The superheroes in these comics were inspired by real scientists

Early in their careers, three scientists started a comics company to tell stories — all free and online — that explain and share their love of science.

The superheroes in these comics were inspired by real scientists

Jaye Gardiner loves comic books. She also loves science. Sensing an opportunity, she decided to combine the two.

In 2015, she and two friends — Khoa Tran and Kelly Montgomery — founded an online publishing company called JKX Comics. At the time, all three were pursuing PhDs in science at the University of Wisconsin–Madison. Each knew how tough it can be to explain research and to engage students in its details.

So they decided to use a cartoon format and light humor. The three spent weekends at a campus bar writing the text and drawing panels for their first comic book, which came out in 2016. This comic, EBV and the Replication Dance, describes how the common Epstein-Barr virus copies itself. The online book’s storyline: a virus goes clubbing with friends. Their venue is a human cell.

The colorful visuals help illustrate the science, explains Tran. “Then you also have that story element,” he points out. Comics are “a way of opening that door into what science is.” Through comics, his JKX colleagues hope to “inspire the next generation to pursue STEM [science, technology, engineering and math].” Today, Tran works at the University of Pennsylvania in Philadelphia where he conducts research on epigenetics.

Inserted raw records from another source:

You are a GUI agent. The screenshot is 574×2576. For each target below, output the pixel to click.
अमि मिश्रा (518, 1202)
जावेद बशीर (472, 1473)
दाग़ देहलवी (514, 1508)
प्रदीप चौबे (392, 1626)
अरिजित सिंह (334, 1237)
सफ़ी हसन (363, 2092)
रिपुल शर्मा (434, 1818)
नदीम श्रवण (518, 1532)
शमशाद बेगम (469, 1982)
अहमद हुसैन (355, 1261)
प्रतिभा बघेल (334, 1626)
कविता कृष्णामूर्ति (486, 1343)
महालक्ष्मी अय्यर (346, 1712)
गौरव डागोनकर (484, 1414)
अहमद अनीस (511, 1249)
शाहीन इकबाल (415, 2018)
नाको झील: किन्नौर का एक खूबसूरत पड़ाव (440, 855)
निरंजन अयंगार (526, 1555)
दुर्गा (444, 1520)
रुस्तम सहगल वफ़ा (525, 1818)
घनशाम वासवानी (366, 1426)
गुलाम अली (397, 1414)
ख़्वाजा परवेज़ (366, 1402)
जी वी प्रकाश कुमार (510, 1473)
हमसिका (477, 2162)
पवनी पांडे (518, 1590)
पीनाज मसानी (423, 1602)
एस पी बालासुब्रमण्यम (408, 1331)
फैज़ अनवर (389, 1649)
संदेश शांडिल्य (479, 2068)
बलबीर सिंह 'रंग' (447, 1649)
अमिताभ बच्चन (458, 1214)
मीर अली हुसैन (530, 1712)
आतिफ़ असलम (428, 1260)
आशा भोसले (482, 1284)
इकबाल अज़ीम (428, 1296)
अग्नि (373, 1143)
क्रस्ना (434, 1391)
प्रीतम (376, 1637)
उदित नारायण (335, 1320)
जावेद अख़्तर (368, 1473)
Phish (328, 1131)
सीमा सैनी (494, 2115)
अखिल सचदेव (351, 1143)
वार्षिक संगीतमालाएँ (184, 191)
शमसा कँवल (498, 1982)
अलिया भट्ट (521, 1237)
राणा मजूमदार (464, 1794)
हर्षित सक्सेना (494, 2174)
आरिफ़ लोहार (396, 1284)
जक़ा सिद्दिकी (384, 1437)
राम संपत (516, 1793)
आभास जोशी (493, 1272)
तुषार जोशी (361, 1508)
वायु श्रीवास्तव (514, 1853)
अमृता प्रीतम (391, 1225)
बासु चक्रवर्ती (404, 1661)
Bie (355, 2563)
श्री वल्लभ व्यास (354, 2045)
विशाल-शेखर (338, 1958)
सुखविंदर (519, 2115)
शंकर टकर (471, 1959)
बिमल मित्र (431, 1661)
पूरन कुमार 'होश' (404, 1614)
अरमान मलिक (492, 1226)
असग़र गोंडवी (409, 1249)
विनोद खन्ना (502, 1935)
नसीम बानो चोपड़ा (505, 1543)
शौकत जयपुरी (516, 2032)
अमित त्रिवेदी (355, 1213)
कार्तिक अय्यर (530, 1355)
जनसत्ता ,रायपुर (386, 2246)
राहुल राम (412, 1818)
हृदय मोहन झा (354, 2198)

He, Gardiner and Montgomery are not alone in seeing a place for science in the comic universe. A lot of research has suggested that comics can introduce a wide and diverse group of people to science subjects, according to a 2018 review of such studies. And comics can make information more accessible by presenting it through both text and pictures.

Meet the founders of JKX Comics: Khoa Tran (left), Jaye Gardiner (middle) and Kelly Montgomery (right). The trio started the company in 2015 while pursuing their PhDs at the University of Wisconsin–Madison.JKX Comics

In 2018, seven more scientists at UW–Madison joined the JKX Comics crew. In all, they brought together fields as diverse as psychology, astronomy and microbiology. The scientists then drafted local artists to help illustrate the research they wanted to depict. And the 11 comics they have developed thus far are now being offered online for free.

What’s in it for the scientists? “We can show who the scientists are … that they are also just people,” says Gardiner. She’s now a cancer biologist at the Fox Chase Cancer Center in Philadelphia, Pa. “We’re not all geniuses with Einstein-like hair that are antisocial,” she notes. Her team shows that those “eureka!” moments don’t happen all the time. “Using comics,” she says, “is a nice way to tell their story” — the real story.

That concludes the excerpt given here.